▶ Your instructions: In the listing that follows, the lines starting at the one containing "Boboratory.com (224, 98)" and ending at the one containing "Read More Reviews (100, 1647)" are to be returned exactly, both boundary lines included, and no others.

....

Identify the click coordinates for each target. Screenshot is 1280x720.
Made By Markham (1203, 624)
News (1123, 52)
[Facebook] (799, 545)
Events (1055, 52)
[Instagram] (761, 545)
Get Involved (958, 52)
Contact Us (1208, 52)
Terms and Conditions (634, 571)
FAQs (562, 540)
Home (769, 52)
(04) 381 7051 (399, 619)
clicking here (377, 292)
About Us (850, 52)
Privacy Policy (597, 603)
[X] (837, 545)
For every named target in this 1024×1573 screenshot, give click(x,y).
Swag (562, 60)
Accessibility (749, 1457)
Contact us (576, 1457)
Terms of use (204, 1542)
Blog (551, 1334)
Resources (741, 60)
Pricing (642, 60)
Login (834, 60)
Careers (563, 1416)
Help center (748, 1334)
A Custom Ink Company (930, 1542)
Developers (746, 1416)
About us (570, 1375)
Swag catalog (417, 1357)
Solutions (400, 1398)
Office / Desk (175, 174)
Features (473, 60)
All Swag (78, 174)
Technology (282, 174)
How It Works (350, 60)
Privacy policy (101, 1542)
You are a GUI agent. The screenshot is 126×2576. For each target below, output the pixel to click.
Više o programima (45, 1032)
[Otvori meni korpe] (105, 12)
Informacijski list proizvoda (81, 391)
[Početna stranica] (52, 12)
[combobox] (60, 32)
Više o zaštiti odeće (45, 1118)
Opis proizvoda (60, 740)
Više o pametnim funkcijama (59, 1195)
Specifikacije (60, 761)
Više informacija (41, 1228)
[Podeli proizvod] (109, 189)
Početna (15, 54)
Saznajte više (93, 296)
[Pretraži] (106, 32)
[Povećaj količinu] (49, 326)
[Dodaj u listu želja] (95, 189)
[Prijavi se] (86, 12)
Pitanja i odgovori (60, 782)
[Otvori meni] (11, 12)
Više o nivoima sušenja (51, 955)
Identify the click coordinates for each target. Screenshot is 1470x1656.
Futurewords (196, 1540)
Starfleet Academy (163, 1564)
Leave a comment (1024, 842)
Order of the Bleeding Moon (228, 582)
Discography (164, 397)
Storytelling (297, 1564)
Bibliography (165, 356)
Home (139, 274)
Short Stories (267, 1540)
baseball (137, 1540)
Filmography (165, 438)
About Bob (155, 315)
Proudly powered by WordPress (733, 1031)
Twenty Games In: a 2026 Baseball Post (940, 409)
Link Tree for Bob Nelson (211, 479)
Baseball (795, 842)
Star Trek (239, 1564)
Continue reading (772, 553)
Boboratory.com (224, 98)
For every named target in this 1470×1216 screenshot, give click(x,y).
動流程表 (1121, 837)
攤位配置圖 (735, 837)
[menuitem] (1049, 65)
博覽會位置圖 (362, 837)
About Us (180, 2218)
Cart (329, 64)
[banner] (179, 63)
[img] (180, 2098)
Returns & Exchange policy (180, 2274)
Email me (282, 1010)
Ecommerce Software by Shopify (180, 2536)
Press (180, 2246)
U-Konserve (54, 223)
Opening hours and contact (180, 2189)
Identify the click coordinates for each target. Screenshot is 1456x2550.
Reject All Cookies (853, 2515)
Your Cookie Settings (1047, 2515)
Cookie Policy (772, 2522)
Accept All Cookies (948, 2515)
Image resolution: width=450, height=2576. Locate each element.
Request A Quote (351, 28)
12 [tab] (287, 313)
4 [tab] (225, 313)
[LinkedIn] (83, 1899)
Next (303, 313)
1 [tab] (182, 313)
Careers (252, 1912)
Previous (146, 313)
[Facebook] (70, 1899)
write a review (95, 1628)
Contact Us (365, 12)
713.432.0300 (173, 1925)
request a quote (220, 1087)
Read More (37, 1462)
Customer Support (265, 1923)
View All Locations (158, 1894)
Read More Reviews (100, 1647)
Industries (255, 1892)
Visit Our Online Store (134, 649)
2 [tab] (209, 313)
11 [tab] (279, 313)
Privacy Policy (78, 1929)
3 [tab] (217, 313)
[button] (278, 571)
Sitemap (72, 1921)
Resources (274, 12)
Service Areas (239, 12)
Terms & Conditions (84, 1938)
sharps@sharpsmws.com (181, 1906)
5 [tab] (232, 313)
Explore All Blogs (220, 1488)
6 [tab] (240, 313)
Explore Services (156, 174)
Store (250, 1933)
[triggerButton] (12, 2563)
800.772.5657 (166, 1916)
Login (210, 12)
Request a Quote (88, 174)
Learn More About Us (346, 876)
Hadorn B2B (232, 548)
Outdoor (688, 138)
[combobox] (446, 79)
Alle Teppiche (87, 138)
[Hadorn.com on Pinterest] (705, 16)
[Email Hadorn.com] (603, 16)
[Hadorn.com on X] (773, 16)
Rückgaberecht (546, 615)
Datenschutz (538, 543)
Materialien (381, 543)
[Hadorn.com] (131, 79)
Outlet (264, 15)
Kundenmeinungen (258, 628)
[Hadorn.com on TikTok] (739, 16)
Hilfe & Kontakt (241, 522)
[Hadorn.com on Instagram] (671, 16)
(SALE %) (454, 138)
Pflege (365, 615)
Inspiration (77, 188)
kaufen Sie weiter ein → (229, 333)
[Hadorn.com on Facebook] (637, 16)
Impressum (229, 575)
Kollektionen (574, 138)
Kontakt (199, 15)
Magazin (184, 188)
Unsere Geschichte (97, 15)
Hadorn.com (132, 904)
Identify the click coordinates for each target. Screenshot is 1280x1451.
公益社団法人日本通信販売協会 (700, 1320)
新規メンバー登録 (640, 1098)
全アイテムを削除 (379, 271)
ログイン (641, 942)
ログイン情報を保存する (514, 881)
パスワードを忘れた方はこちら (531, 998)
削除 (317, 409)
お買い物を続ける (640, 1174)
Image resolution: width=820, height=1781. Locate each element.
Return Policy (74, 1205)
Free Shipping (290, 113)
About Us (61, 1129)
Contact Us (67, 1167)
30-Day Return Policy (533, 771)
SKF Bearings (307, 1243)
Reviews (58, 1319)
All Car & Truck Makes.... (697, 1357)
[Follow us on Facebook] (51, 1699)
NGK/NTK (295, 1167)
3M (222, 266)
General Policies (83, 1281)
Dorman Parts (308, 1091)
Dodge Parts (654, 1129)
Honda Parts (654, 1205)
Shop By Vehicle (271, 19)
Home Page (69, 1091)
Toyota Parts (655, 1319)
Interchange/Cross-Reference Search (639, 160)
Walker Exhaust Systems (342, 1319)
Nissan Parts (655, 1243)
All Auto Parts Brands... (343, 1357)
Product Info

....

▶ Solution for this exercise:
Boboratory.com (224, 98)
For every named target in this 1470×1216 screenshot, give click(x,y).
動流程表 (1121, 837)
攤位配置圖 (735, 837)
[menuitem] (1049, 65)
博覽會位置圖 (362, 837)
About Us (180, 2218)
Cart (329, 64)
[banner] (179, 63)
[img] (180, 2098)
Returns & Exchange policy (180, 2274)
Email me (282, 1010)
Ecommerce Software by Shopify (180, 2536)
Press (180, 2246)
U-Konserve (54, 223)
Opening hours and contact (180, 2189)
Identify the click coordinates for each target. Screenshot is 1456x2550.
Reject All Cookies (853, 2515)
Your Cookie Settings (1047, 2515)
Cookie Policy (772, 2522)
Accept All Cookies (948, 2515)
Image resolution: width=450, height=2576. Locate each element.
Request A Quote (351, 28)
12 [tab] (287, 313)
4 [tab] (225, 313)
[LinkedIn] (83, 1899)
Next (303, 313)
1 [tab] (182, 313)
Careers (252, 1912)
Previous (146, 313)
[Facebook] (70, 1899)
write a review (95, 1628)
Contact Us (365, 12)
713.432.0300 (173, 1925)
request a quote (220, 1087)
Read More (37, 1462)
Customer Support (265, 1923)
View All Locations (158, 1894)
Read More Reviews (100, 1647)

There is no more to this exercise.